A healthy plant will form short rosettes that don’t get taller than a few inches. If you notice your plant continuing to grow upwards, this is a sign they aren’t getting enough sunlight. Hens and chicks are vibrantly colored plants. If your plant is faded green, or has more of a white color, it’s time to move them to a sunnier location.

As the plant continues to stretch, you will also notice more space between the leaves. Finding the perfect location can be a bit of trial and error. It may take moving your plant to a few different locations before you find the perfect place for optimal growth.

Sticky or Misshapen Leaves

Close-up of a sprout of a houseleek plant infested with black aphids against a blurred green background.

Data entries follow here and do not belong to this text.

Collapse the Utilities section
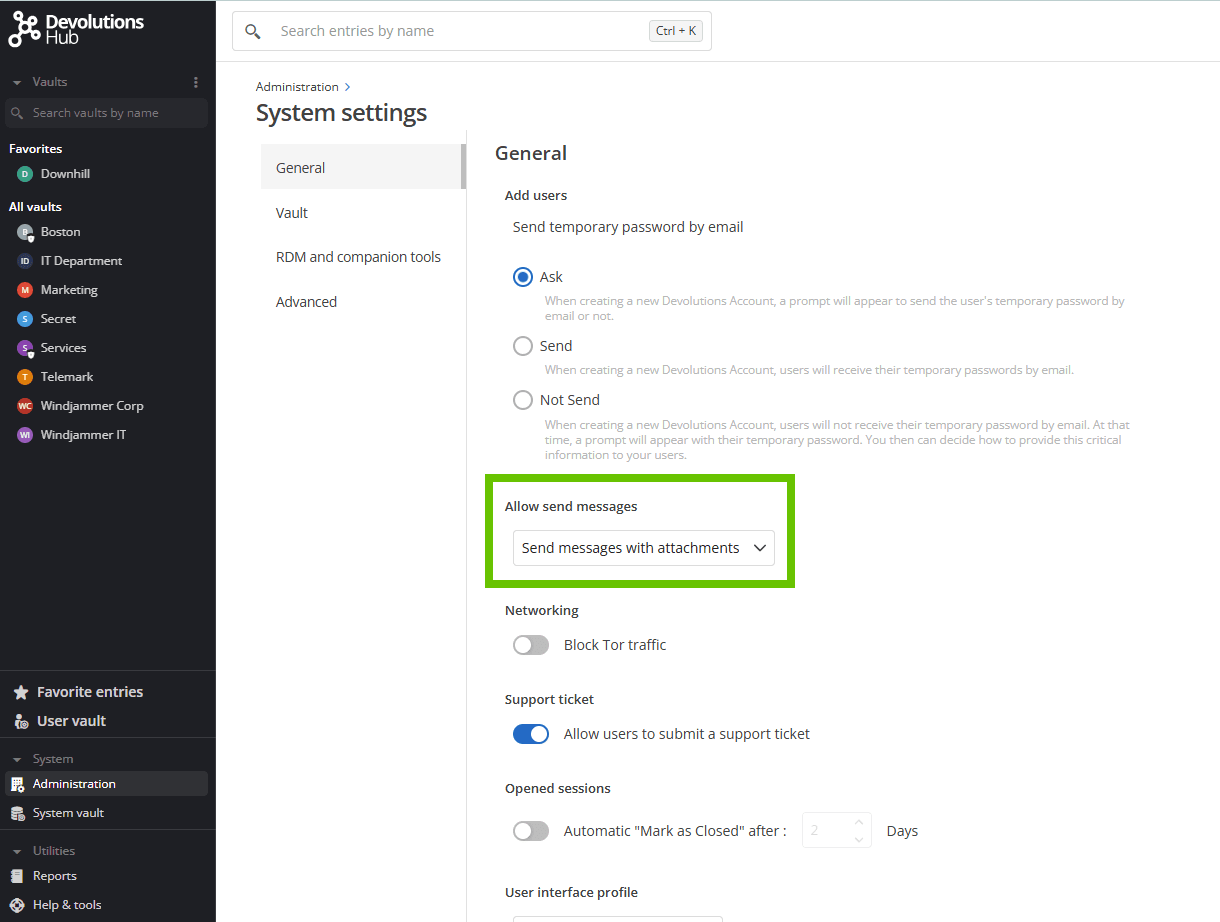1220x922 pixels. [17, 851]
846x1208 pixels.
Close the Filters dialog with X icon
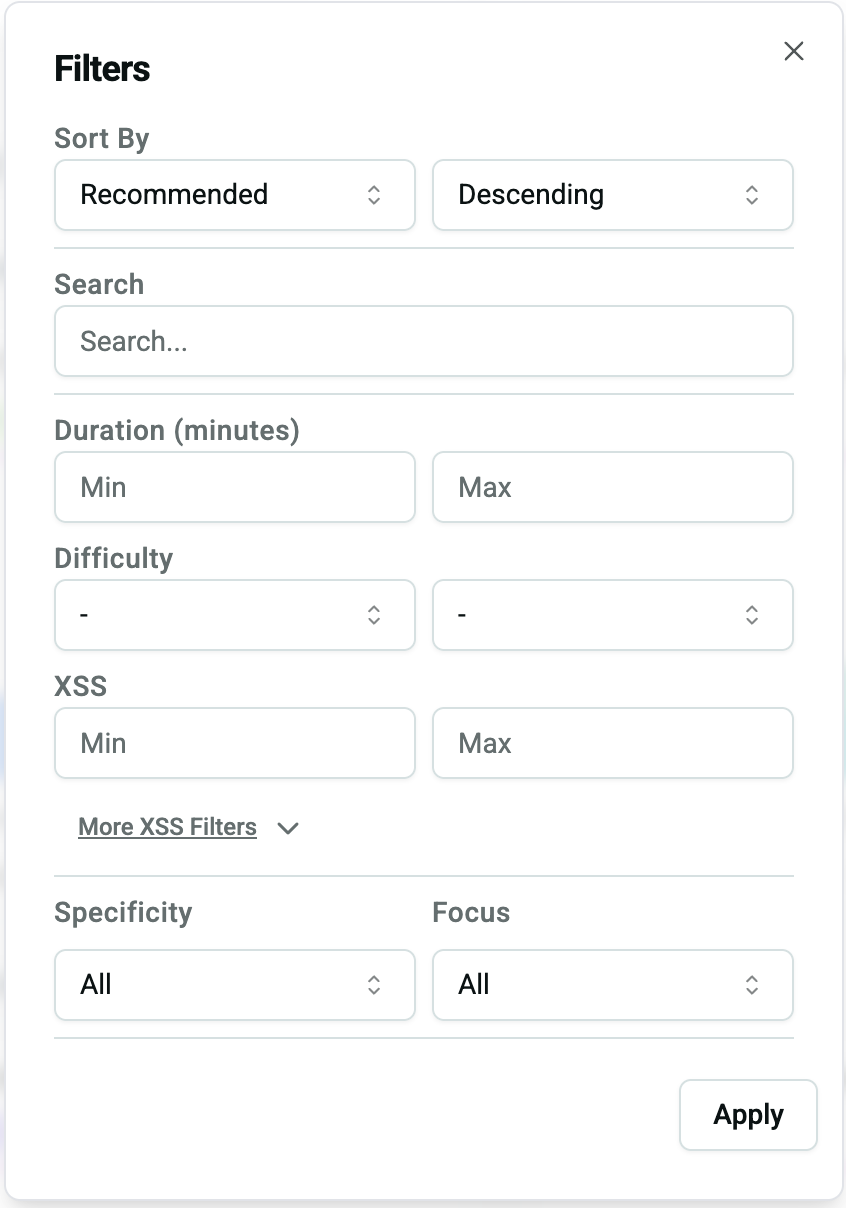click(x=794, y=51)
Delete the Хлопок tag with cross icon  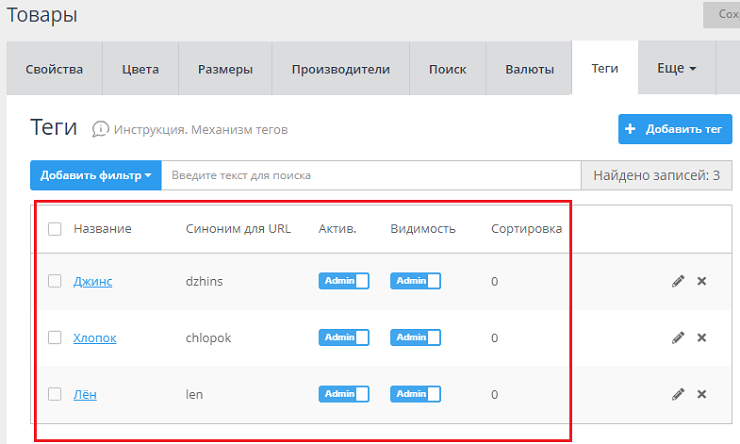coord(701,338)
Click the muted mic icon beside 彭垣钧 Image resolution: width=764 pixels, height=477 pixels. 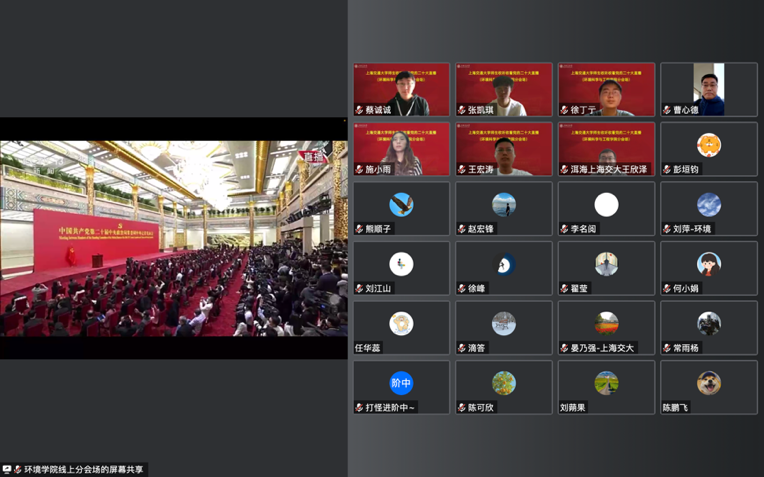click(667, 170)
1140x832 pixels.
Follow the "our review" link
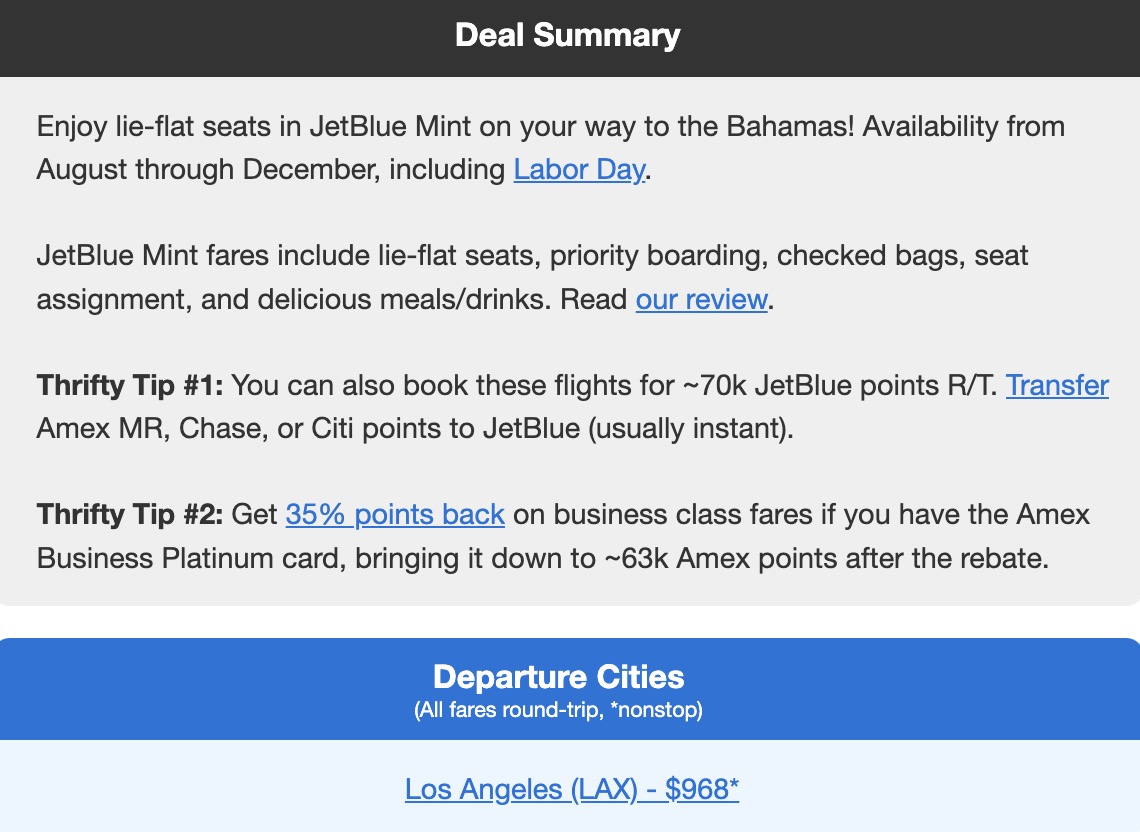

The plant is a long rosette of oblong, oval, bright green leaves with pointed red tips. Aphids are tiny insects with oval black bodies.
Aphids suck the juice from the leaves, and they become sticky and misshapen.

If you notice the leaves are sticky or misshapen, this could be a sign of aphid damage. Aphids are a common pest and nearly impossible to avoid. Aphids are typically light green with fat, teardrop-shaped bodies.

They love to hang out on the undersides of the leaves. So, if you believe that aphids are the culprit, check the undersides of the leaves and crevices of the plant. As the aphids grow, they leave behind their exoskeleton. This will appear as white specks on the leaves of the plant and is a good indication of an infestation.

Aphids will suck the sweet sap from the leaves, which is why they may be sticky. When they suck the sap from the leaves, the leaves become misshapen from where the aphids have sucked the sap. You can find many methods to control aphids online, or your local garden center will have an insecticide for treating aphids.

Final Thoughts

Hens and chicks are beautiful succulent plants that come in numerous colors and sizes. They are noted for being low-maintenance and easy going. But they can develop problems if not provided the proper growing conditions or environment.

Luckily, most of the problems that they can present are treatable. Keep a close eye on your plants to catch problems and treat them early.